» Recorded information
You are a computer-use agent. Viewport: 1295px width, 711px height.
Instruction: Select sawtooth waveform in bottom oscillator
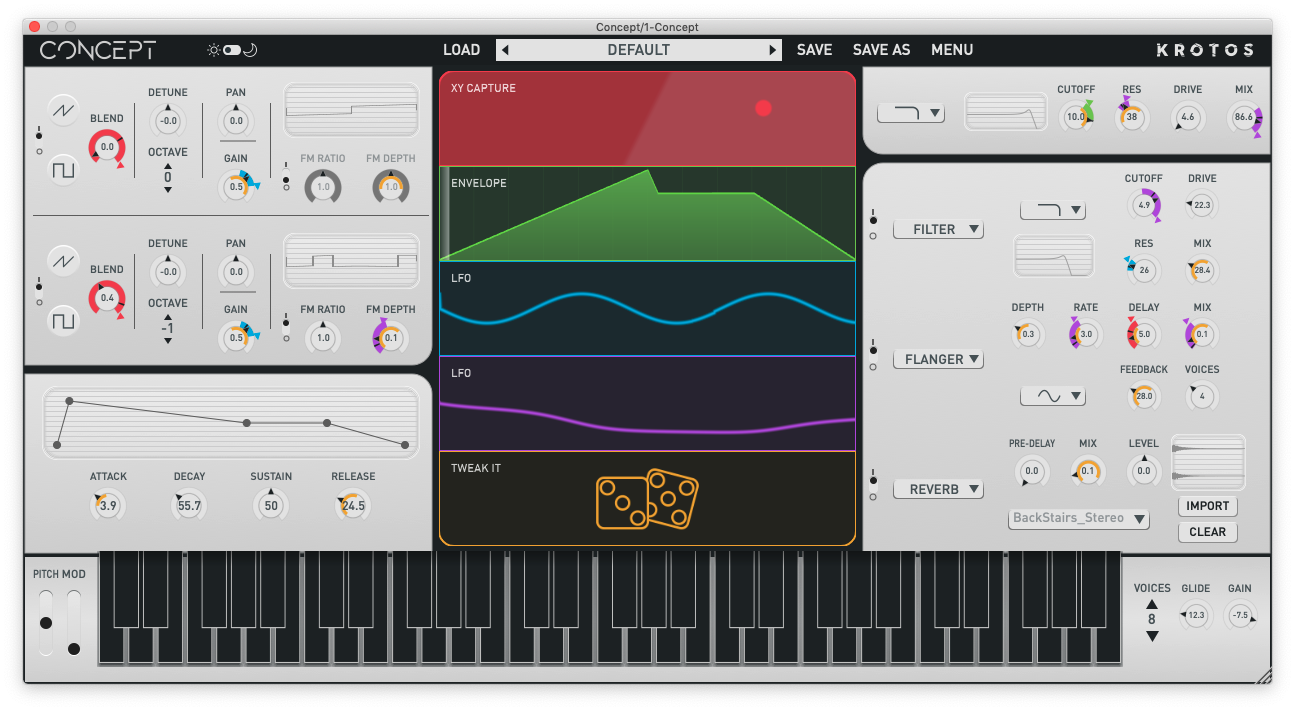click(x=64, y=260)
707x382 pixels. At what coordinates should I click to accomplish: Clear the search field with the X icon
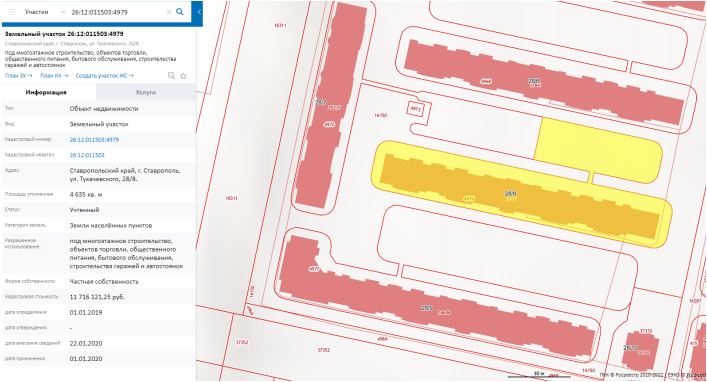(169, 12)
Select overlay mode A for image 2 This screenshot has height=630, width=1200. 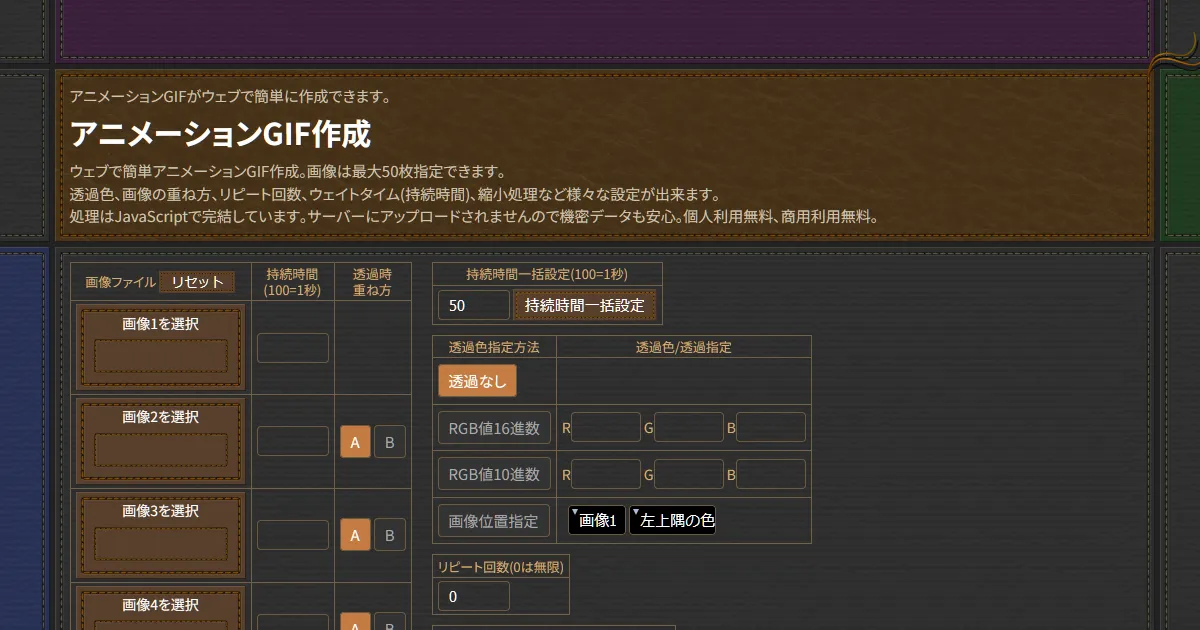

» To do
Print the material above exactly, skipping its images.

» Response to the exercise
You are a computer-use agent. Viewport: 1295px width, 711px height.
Instruction: Select sawtooth waveform in bottom oscillator
click(x=64, y=260)
707x382 pixels. At what coordinates should I click to accomplish: Clear the search field with the X icon
(169, 12)
Select overlay mode A for image 2 This screenshot has height=630, width=1200. 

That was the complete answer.